ACTIVITY: Only lines holding the word "accomplish" should be copied from the material.

DATASET:
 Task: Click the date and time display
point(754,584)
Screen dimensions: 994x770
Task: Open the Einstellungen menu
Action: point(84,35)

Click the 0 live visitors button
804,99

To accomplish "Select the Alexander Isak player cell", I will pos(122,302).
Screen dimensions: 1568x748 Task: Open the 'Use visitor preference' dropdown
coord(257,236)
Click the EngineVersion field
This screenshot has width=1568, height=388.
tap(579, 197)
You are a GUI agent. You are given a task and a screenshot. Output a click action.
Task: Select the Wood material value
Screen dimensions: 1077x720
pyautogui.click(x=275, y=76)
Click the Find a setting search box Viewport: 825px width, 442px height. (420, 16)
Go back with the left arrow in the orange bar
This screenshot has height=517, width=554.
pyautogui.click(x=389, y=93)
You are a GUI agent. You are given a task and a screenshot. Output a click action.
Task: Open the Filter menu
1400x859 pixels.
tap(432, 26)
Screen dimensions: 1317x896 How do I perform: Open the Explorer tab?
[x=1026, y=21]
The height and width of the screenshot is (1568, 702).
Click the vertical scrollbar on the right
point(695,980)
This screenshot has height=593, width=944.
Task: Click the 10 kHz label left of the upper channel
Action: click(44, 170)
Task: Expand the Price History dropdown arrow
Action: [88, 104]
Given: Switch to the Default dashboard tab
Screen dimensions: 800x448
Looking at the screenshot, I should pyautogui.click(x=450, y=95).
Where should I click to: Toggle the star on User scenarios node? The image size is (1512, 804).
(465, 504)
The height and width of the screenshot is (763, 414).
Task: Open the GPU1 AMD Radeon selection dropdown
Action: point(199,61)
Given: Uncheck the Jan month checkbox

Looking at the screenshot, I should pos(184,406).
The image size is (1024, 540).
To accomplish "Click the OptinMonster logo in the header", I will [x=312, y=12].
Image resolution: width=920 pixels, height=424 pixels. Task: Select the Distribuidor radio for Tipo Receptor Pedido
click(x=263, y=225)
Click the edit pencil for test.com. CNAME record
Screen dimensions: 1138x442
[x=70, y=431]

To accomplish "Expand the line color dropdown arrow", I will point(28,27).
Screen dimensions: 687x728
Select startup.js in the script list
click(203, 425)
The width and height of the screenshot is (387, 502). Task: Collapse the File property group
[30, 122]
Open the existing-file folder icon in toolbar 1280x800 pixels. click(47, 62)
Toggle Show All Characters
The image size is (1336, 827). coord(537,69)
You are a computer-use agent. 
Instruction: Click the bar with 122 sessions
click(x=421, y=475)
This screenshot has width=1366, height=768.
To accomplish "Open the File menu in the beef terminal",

REPLY TO THE TASK:
To accomplish "Select the Alexander Isak player cell", I will pos(122,302).
To accomplish "Click the OptinMonster logo in the header", I will [x=312, y=12].
To accomplish "Expand the line color dropdown arrow", I will point(28,27).
To accomplish "Open the File menu in the beef terminal",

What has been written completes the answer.